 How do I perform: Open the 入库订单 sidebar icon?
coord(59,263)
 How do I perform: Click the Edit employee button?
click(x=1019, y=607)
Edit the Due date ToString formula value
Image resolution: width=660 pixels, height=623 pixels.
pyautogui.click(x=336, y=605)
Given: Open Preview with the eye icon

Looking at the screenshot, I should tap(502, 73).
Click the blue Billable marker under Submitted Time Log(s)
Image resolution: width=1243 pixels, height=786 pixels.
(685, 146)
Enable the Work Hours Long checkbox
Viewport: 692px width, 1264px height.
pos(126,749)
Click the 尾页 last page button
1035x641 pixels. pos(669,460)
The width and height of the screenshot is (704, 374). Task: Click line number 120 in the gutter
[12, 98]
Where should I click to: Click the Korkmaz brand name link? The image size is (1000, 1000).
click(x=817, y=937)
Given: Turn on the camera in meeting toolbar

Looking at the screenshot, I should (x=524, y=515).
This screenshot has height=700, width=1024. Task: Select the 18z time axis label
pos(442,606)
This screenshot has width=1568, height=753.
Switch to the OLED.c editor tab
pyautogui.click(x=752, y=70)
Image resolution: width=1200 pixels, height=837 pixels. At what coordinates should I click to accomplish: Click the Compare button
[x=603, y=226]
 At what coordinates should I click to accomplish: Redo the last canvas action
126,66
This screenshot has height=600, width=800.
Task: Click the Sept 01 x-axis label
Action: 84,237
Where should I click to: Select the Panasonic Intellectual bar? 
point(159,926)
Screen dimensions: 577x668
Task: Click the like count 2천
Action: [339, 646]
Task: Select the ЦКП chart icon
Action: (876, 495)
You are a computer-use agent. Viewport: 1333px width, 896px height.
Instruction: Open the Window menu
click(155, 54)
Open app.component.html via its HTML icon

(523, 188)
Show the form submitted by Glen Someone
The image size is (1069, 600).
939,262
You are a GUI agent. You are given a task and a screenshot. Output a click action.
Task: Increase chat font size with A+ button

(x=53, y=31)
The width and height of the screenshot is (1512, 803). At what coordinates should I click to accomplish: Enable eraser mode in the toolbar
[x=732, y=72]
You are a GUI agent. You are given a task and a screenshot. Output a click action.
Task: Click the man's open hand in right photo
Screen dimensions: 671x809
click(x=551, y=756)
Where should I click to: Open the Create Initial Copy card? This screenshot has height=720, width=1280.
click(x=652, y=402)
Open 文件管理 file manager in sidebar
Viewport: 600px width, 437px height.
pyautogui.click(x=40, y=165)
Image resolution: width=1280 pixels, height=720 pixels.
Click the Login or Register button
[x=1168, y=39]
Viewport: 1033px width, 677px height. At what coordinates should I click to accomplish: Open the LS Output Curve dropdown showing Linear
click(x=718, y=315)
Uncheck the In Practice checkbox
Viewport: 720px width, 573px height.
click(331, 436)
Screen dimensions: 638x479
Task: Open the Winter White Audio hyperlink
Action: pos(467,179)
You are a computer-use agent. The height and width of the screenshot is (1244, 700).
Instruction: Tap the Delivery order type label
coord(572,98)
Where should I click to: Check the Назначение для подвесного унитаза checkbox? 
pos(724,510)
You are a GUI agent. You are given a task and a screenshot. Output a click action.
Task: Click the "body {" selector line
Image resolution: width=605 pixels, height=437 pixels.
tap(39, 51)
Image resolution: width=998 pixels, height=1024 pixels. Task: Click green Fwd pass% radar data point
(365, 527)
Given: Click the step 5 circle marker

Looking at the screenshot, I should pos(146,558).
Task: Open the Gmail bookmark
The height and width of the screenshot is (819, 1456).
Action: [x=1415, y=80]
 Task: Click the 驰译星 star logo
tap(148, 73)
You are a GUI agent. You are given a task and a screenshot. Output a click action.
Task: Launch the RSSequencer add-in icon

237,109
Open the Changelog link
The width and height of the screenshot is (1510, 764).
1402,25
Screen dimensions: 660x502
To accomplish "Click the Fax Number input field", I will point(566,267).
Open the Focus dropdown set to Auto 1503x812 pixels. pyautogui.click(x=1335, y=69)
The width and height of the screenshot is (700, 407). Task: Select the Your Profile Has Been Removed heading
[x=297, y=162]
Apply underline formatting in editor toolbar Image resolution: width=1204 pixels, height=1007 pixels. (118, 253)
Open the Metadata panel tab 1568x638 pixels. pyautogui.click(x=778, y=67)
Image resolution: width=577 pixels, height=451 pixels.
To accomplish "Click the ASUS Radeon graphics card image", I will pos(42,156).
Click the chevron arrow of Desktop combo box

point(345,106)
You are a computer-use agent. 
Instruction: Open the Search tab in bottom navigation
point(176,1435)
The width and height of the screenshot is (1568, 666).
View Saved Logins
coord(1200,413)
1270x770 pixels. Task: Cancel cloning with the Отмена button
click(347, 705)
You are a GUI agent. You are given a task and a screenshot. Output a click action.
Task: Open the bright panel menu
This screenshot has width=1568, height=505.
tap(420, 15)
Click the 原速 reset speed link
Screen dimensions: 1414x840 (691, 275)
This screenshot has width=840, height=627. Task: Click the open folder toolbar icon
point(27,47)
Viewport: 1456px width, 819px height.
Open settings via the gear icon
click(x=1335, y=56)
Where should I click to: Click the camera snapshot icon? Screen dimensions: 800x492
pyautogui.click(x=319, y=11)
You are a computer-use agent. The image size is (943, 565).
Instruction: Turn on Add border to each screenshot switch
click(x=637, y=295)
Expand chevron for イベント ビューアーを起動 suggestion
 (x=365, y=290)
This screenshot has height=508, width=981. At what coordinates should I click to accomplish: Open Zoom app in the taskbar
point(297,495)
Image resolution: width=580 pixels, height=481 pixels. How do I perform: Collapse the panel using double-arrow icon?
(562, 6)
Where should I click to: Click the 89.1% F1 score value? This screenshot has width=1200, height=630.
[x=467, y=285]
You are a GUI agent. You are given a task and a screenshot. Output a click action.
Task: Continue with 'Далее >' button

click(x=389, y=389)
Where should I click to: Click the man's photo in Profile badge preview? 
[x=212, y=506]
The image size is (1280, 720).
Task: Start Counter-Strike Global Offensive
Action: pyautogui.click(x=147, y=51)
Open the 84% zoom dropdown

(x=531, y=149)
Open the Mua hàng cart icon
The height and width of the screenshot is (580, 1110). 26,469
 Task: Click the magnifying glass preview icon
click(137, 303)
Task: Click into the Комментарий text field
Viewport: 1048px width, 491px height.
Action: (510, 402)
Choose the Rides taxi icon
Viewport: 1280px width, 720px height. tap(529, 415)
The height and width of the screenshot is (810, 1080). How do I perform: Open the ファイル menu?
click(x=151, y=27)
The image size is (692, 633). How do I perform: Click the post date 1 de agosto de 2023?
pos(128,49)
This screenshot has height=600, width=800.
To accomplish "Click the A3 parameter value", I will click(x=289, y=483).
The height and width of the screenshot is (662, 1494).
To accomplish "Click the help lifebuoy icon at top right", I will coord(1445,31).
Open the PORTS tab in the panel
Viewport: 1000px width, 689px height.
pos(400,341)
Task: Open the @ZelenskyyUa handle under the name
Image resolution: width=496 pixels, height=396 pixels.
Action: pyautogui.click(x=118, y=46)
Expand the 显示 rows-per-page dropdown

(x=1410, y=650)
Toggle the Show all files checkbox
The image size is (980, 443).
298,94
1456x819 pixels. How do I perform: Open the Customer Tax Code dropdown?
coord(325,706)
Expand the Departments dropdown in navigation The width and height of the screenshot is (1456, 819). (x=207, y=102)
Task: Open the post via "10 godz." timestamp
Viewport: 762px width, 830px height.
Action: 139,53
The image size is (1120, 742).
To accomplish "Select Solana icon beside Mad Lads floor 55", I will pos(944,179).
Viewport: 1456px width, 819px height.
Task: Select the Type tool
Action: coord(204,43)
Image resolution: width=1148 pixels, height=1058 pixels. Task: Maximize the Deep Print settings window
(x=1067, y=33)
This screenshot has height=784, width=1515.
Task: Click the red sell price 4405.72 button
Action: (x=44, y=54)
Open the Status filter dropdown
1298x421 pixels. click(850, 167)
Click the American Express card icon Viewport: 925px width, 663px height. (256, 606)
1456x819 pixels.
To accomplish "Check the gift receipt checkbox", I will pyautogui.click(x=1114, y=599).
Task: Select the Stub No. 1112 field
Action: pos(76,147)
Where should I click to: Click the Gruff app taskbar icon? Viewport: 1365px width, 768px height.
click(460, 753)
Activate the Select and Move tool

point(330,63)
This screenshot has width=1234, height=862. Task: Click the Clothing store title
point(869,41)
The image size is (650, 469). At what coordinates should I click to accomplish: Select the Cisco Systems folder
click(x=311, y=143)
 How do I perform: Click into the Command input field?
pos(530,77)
++++++++++
— Stated goal —
Copy the material above verbatim, starting with the line that contains "Where should I click to: Open" and continuing through the line that contains "pyautogui.click(x=40, y=165)".

— Task answer —
Where should I click to: Open the Create Initial Copy card? This screenshot has height=720, width=1280.
click(x=652, y=402)
Open 文件管理 file manager in sidebar
Viewport: 600px width, 437px height.
pyautogui.click(x=40, y=165)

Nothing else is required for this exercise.